Americans who have never used a dating site or app are particularly skeptical about the safety of online dating. Roughly half of adults who have never used a date or an app (52%) believe that these platforms are not too safe or not at all safe way to meet other people, compared to 29% of those who have dated online. There are some groups that are particularly wary of the idea of meeting someone through dating platforms. Women are more inclined than men to believe that dating sites and apps aren't a safe way to meet someone (53% vs.
Americans, regardless of whether they have personally used online dating services or not, also evaluated the virtues and pitfalls of online dating. Some 22% of Americans say that online dating sites and apps have had a mostly positive effect on dating and relationships, while a similar proportion (26%) believe their effect has been mostly negative. Still, the largest proportion of adults — 50% — say online dating hasn't had a positive or negative effect on dating and relationships. Respondents who said the effect of online dating has been mostly positive or negative were asked to explain in their own words why they felt that way.
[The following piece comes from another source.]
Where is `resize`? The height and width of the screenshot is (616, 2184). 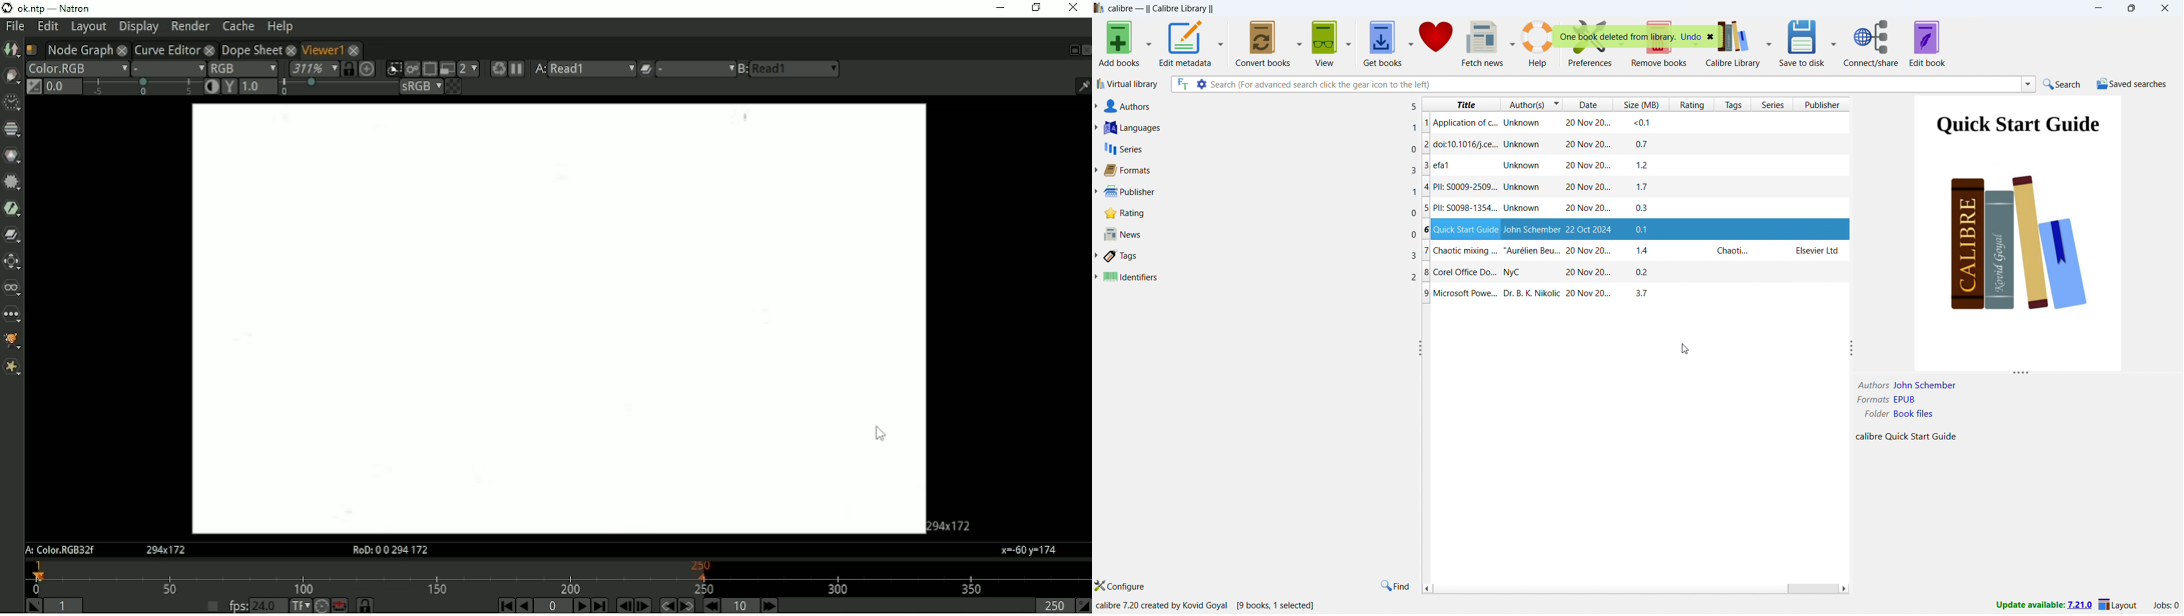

Some of the most common reasons provided by those who believe online dating has had a positive effect center on its ability to expand people's dating pools and allow people to evaluate someone before agreeing to meet in person. These users also believe that dating sites and apps generally make the dating process easier. On the other hand, people who said that online dating has had a mostly negative effect, often cite dishonesty and the idea that users misrepresent themselves. Pluralities also believe that the fact that a couple meets online or in person has little effect on the success of their relationship.
Just over half of Americans (54%) say relationships in which couples meet through a dating site or app are as successful as those that start in person, 38% believe these relationships are less successful, while 5% consider them more successful. Public attitudes about the impact or success of online dating differ between those who have used dating platforms and those who have not. While 29% of online dating users say dating sites and apps have had a mostly positive effect on dating and relationships, that share is 21% among non-users. People who have ever used a dating site or app also have a more positive assessment of relationships forged online.
Some 62% of online daters believe relationships where people first met through a dating site or app are just as successful as those that started in person, compared to 52% of those who never dated. New findings, delivered monthly About the Pew Research Center The Pew Research Center is a nonpartisan data group that informs the public about the issues, attitudes and trends that shape the world. Conduct public opinion polls, demographic research, media content analysis, and other empirical social science research. The Pew Research Center does not take political positions.
It is a subsidiary of The Pew Charitable Trusts. Imagine your own Dream Team of highly rated dating experts looking for the best local matches, piquing their interest, and arranging all the dates for you. While most dating sites attract serious and casual daters, some options generate more success for long-term relationships. Clover tried to be the on-demand version of online dating sites, allowing you to order a date like you would a pizza.